The front‑bumper camera also traces its lineage to Chinese‑market cars, where tight urban parking is a daily challenge. Its introduction here signals that Tesla’s Shanghai engineering hub—which leads the Model 3 project—is influencing global specifications more directly than before.
What you should do now
If you’re in the market for a long‑range EV under $65,000, the order books opened on 14 March 2026. Here’s a quick action checklist:
- Check eligibility for state rebates. In New South Wales, the EV rebate has closed, but Victoria’s Zero Emissions Vehicle Subsidy still applies for orders placed before June 2026, potentially slicing $3,000 off the drive‑away price.
- Configure carefully.
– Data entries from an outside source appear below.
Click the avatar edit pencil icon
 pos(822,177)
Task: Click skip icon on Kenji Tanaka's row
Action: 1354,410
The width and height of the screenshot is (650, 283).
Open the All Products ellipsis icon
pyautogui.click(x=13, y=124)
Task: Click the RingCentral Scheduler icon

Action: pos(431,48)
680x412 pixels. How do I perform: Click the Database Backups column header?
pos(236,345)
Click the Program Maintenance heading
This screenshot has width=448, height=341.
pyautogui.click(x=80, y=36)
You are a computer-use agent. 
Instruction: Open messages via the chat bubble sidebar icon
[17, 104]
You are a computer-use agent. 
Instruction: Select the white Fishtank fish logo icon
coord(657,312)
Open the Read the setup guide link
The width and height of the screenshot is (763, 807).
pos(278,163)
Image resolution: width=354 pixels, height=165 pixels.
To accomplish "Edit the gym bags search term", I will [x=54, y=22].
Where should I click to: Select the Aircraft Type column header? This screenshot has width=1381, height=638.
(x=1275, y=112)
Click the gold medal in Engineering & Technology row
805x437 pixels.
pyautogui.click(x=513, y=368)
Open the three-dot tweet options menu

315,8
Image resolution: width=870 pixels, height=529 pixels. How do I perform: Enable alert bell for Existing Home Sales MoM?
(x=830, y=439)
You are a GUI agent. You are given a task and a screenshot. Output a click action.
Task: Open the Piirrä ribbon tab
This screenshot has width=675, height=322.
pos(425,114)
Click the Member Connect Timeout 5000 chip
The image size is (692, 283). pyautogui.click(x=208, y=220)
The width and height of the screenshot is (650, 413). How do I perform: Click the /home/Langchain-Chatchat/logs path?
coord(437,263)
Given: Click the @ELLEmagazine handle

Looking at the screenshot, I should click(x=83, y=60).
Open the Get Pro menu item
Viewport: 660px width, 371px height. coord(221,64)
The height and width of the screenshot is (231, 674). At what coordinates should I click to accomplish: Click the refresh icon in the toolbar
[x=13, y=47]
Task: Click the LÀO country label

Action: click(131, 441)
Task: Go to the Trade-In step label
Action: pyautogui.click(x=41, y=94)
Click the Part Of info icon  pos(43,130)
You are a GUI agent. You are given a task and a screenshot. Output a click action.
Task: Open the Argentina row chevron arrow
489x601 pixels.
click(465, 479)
The $61,900 base includes metallic “Stealth Grey” paint; every other colour adds $1,500. The 19‑inch “Nova” wheels are a $2,200 option that reduces WLTP range by roughly 4%—probably not worth it unless you’re prepared to trade range for looks.
- Assess charging at home. A single‑phase 7 kW wall connector will refill the battery from 20% to 80% in about eight hours overnight. If you regularly drive more than 200 km a day, consider a three‑phase 11 kW unit, but for most households the standard wall charger is sufficient.
- Test‑drive the indicator stalk. Even if you’ve adapted to stalk‑less driving, the new layout may feel more natural. Book a slot at any Tesla Sales Centre; cars will be available for test drives from early April.
- Compare insurance quotes. Some insurers still load premiums on EVs, though the RWD’s lower repair complexity compared to an AWD model might bring a modest discount. Get quotes from at least three providers before committing.
For existing Model 3 Highland owners, Tesla has confirmed that the stalk hardware is not retrofittable to earlier cars, citing different steering‑column wiring and software. The bumper camera, however, could theoretically be added later—Tesla’s service centres are evaluating a retrofit kit, though no timeline has been promised.
What to watch next
The Long Range RWD is the canary in the coal mine. If it sells well in Australia—and early demand suggests it will—Europe and the UK are almost certain to receive the variant before the end of 2026. North America, where rear‑drive cars are less popular and winter traction concerns loom larger, may get a nerfed version with a smaller pack, but Tesla’s engineering director hinted in a recent podcast that a “high‑efficiency flagship” is being evaluated for California and Texas markets.
More immediately, the car’s efficiency numbers set a new baseline that competitors will struggle to match without dedicated 800‑volt architectures or next‑generation battery chemistry. The 2026 Model 3 Long Range RWD doesn’t just move the goalposts; it picks them up and plants them 750 kilometres away. For the first time, a sub‑$65,000 electric sedan can outlast the average driver’s weekly commute on a single charge—and do so with the physical controls that buyers have been demanding.